#### [GIVEN ENTRIES]
-- -- --

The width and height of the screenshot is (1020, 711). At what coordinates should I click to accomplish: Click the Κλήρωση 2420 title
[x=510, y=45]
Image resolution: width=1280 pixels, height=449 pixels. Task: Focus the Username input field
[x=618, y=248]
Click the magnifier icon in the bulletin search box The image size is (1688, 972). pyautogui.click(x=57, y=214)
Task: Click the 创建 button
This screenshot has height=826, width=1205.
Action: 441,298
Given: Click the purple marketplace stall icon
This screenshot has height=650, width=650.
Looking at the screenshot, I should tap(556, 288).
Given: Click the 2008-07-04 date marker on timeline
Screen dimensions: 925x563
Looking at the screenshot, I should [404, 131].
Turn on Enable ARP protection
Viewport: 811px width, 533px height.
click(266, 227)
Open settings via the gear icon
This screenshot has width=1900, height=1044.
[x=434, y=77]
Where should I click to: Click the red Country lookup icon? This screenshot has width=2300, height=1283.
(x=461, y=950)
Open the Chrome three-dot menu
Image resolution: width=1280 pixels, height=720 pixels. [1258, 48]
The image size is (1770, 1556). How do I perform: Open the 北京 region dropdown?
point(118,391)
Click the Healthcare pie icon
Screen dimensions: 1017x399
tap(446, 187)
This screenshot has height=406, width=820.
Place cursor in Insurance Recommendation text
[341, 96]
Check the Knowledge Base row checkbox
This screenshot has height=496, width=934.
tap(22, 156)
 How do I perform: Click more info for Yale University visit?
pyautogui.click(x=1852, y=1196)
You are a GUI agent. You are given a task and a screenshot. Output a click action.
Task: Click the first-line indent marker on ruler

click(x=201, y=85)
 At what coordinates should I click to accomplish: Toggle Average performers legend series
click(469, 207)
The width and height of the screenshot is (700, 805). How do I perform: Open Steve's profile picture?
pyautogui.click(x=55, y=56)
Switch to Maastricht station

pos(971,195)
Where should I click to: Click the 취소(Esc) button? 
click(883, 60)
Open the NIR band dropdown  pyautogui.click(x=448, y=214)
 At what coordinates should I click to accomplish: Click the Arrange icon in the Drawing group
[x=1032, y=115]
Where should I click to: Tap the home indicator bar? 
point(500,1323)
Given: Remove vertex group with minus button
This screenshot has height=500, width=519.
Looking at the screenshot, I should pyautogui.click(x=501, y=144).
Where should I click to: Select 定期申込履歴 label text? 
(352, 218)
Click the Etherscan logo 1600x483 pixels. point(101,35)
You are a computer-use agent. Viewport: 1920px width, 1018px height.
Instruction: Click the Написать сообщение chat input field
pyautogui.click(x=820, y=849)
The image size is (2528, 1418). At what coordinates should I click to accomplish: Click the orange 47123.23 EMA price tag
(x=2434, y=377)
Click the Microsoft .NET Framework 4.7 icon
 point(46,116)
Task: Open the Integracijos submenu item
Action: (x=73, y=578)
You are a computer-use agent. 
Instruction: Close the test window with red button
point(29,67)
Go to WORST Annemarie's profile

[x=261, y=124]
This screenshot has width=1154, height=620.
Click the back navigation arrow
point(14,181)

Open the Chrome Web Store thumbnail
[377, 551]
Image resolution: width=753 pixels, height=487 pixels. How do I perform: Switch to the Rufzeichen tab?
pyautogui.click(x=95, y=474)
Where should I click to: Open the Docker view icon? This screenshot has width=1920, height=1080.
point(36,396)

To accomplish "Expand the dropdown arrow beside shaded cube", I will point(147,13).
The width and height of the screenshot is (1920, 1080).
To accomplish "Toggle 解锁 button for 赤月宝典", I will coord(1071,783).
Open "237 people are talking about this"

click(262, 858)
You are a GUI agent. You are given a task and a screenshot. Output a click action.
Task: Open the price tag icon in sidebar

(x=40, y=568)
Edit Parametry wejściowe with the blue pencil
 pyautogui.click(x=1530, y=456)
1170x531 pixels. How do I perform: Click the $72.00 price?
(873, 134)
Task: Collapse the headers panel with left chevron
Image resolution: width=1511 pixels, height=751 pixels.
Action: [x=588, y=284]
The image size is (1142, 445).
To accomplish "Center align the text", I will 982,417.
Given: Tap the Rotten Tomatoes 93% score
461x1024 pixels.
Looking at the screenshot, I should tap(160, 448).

-- -- --

#### [STATED GOAL]
Reproduce the listing starting at the line with "1170x531 pixels. How" and ending at the line with "I will 982,417.", swapping "Collapse" for "Hide" and leaving everything else unchanged.

#### [RESULT]
1170x531 pixels. How do I perform: Click the $72.00 price?
(873, 134)
Task: Hide the headers panel with left chevron
Image resolution: width=1511 pixels, height=751 pixels.
Action: [x=588, y=284]
The image size is (1142, 445).
To accomplish "Center align the text", I will 982,417.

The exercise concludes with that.